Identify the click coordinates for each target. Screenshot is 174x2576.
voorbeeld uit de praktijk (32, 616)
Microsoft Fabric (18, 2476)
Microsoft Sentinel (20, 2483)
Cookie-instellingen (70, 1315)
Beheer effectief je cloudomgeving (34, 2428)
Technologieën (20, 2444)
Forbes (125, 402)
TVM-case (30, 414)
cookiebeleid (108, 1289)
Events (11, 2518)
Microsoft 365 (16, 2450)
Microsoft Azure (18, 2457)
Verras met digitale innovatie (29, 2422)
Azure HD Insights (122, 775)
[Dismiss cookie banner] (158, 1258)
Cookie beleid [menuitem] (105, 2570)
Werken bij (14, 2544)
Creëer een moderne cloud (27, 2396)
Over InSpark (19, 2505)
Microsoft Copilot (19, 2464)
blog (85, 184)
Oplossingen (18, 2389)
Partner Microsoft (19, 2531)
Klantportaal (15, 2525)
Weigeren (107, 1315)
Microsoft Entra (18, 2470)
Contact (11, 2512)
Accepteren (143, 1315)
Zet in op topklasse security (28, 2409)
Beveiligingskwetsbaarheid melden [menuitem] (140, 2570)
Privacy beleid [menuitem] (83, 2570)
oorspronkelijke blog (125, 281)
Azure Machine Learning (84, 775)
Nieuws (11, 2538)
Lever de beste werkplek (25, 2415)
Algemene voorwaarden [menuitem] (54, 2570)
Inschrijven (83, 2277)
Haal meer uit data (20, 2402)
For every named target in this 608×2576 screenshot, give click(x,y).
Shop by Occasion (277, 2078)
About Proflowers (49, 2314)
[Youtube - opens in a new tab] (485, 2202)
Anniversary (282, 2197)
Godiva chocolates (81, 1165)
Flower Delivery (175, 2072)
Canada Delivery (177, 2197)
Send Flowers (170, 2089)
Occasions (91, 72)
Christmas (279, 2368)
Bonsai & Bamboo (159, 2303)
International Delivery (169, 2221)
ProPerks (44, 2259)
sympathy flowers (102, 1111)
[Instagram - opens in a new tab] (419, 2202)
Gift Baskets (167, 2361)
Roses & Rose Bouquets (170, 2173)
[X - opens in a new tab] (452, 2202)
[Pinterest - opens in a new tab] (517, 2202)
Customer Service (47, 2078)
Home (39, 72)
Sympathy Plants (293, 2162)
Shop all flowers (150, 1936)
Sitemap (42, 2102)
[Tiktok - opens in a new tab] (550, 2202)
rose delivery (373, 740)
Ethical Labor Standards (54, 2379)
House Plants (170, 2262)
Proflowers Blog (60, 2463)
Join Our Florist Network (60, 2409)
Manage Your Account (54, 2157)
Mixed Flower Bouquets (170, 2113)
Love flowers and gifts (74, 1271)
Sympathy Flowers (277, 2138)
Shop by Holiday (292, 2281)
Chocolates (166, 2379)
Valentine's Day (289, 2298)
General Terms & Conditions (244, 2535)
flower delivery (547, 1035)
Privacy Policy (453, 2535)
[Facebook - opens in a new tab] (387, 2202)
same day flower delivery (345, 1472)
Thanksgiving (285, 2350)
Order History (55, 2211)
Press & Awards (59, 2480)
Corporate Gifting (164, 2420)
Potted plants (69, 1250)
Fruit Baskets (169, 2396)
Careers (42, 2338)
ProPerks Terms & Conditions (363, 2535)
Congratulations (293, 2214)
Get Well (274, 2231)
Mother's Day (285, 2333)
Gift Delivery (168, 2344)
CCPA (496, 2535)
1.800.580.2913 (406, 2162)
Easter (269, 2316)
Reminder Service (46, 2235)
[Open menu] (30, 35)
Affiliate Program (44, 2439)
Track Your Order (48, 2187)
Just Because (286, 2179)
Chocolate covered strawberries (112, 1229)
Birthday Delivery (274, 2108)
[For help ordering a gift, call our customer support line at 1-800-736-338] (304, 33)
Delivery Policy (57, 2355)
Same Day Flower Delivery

+++

Assignment »
The task calls for every line of the material that contains the string "Shop".

Output for this exercise »
Shop by Occasion (277, 2078)
Shop all flowers (150, 1936)
Shop by Holiday (292, 2281)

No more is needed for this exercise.